Fuzuli'den Gazel İnceleme ve Tenkiti ( 2. bölüm)
( Yazıyı anlayabilmek için aynı yazının birinci bölümünü de okumalısınız)
Nay-i bezm-i gamem ey mâh ne bulsan yele ver
Oda yanmış kuru cisminde hevâdan gayrı
Nay-i bezm-i gamem: Gam meclisinin ney'iyim. Ey Ay yüzlü güzel ! Ne bulursan yele( rüzgâra) ver. Nay (ney) kamıştan yapılır. Kamışlar arasında ney olabilecek olgunluğa erişen kamışlar sazlıktan koparılıp kurutulduktan sonra boğum yerlerinden kesilerek altısı önde yedincisi arkada olmak üzere yedi delik açılır. Bu delik açılırken de delikler kızgın şiş ile dağlanarak açılmaktadır. Ney'in içi boş ve kavı hafiftir. Sesindeki yanıklığın sebebi ? ait olduğu sazlıktan koparılıp, kızgın şiş ile dağlanması ve geldiği yeri özlüyor olması ? olarak düşünülür. ? Mevlana, Mesnevi, Dinle Neyden?
Ney'de yedi delik tasavvuftaki yedi mertebeyi temsil eder diye düşünülür. Bu özellikleriyle ney tasavvufçuların Vahdet i Vücut anlayışını temsilden teşbih edilir. Vahdet i Vücut anlayışına göre yaratılan her şey Allah'ın ?Ol? emriyle olmuştur. Kendi güzelliğini görmek isteyen Rab ? Ol ? deyince âlem olmuş ve insanı yaratırken de insana kendi ruhundan üflemiştir. O yüzden yaratılan her şey yaratandan ötürü ve onun güzelliğinin yansıması olarak düşünüldüğünden Allah'ın bir görüntüsü gibidir. Bu mecazi görüntüdeki her şey gelip geçici ve zamanla sınırlıdır.
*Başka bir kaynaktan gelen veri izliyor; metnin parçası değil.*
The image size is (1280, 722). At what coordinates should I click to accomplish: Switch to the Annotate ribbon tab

Kâinattaki her şey gibi insan da aslına dönmek istemektedir. Ruh, dünyadaki hiçbir şeyden hoşnut olamaz ve mal, mülk, şöhret, servet vb ruhu tatmin edemez. Aslına ve geldiği yere dönmek isteyen ruh, o yüzden şikâyetçi ve doyumsuzdur.
Fuzuli'nin bu beyitte ney'i ve sesini bu düşünceleri ifade etmek için sembol olarak kullandığı açıktır. Ney, dünyada huzur bulamayan ruhu temsil etmektedir. Bu yüzden ney sözü ile istiare yapılmıştır.( Benzeyen ve kendisine benzetilenden sadece birisi ile yapılan benzetme) ney ruha benzetilmiş, ruhtan söz edilmemiştir.
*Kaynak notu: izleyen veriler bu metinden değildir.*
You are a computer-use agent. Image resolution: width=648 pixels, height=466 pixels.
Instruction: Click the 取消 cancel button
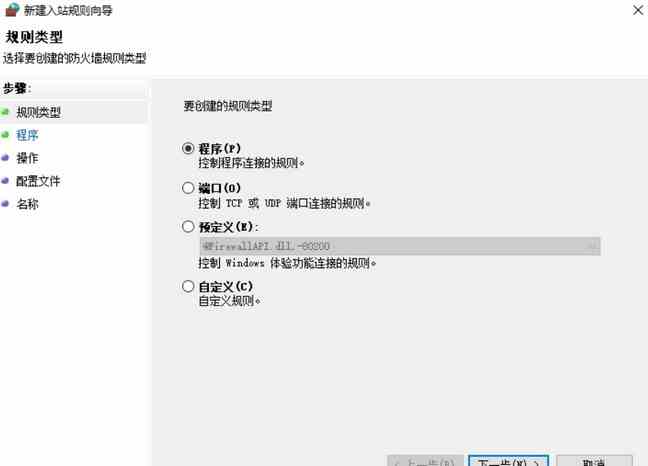[x=594, y=461]
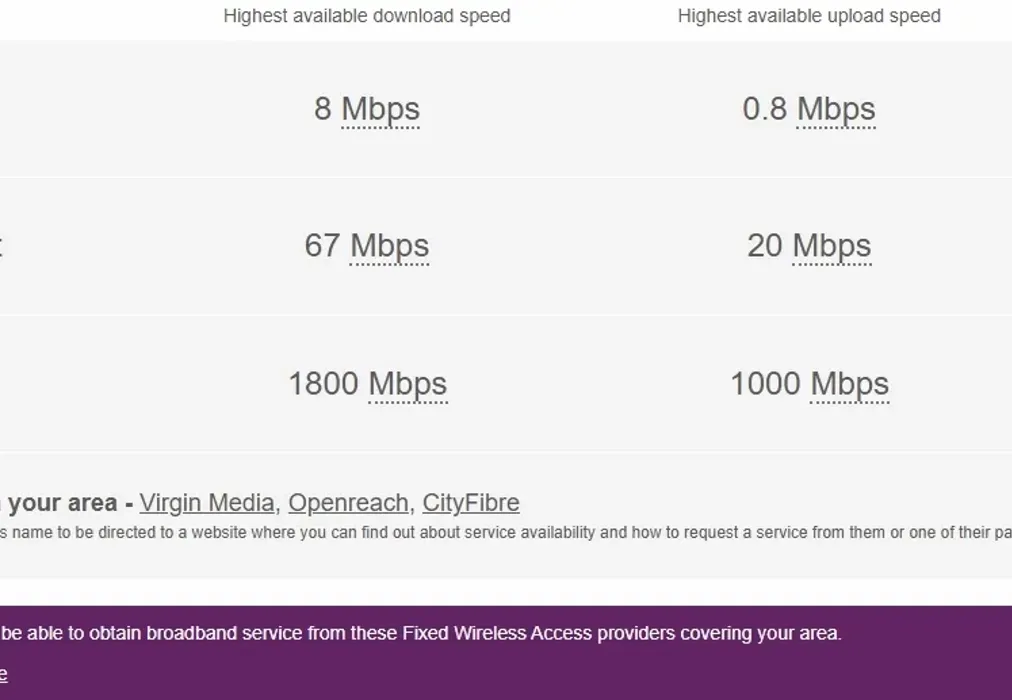Click the Mbps abbreviation beside 0.8
1012x700 pixels.
point(836,109)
Mâh, ay yüzlü: Divan şairleri Ay kelimesini mecazi anlamda sevgilinin yerine kullanırlardı. Ay'ın parlaklığını sevgilinin yüzüne benzetmişlerdir. Fuzuli'nin de Mâh sözcüğünü sevgili anlamında istiareli ( istiare mecaz sanatlarındandır, dolayısıyla mecazdır) kullandığı görülmektedir. Şair, ?Ey Mâh ne bulsan yele ver!? nidasıyla ( seslenme sanatı) sevgiliye, buradan da mecazi anlamıyla Yaratan'a seslenmektedir.
Oda yanmış kuru cismimde hevâdan gayrı
Kendisini, oda yanmış, yel gibi, kuru cisim sıfatlarını kullanarak tam bir teşbihle ney'e benzeten şair, ney'deki sesin ( hevâdan) dışında cisminin bir hükmü olmadığını söylüyor.
Ney geldiği sazlığa nasıl özlem duyuyorsa ve çıkardığı ses bu yüzden yanıksa, aşkına özlem duyan şairin bedeni de ney gibi içi boşalmış, ney gibi kupkuru kalmıştır. Ney, nasıl kızgın şişlerle dağlanmışsa ve çıkardığı sesin dışında cisminin ve kabuğunun bir özelliğinin olmadığı gibi; şairin içindeki aşktan başka şairin cisminin de bir özelliği yoktur. O, da bir ney gibi sevgilisine kavuşma hasretiyle yanıp tutuşmaktadır. Cismini içi boş, dışı ney gibi kuru bir kava benzeten şair cismindeki değerli olan tek şeyin aşk ile inleyen sedası olduğuna işaret ediyor.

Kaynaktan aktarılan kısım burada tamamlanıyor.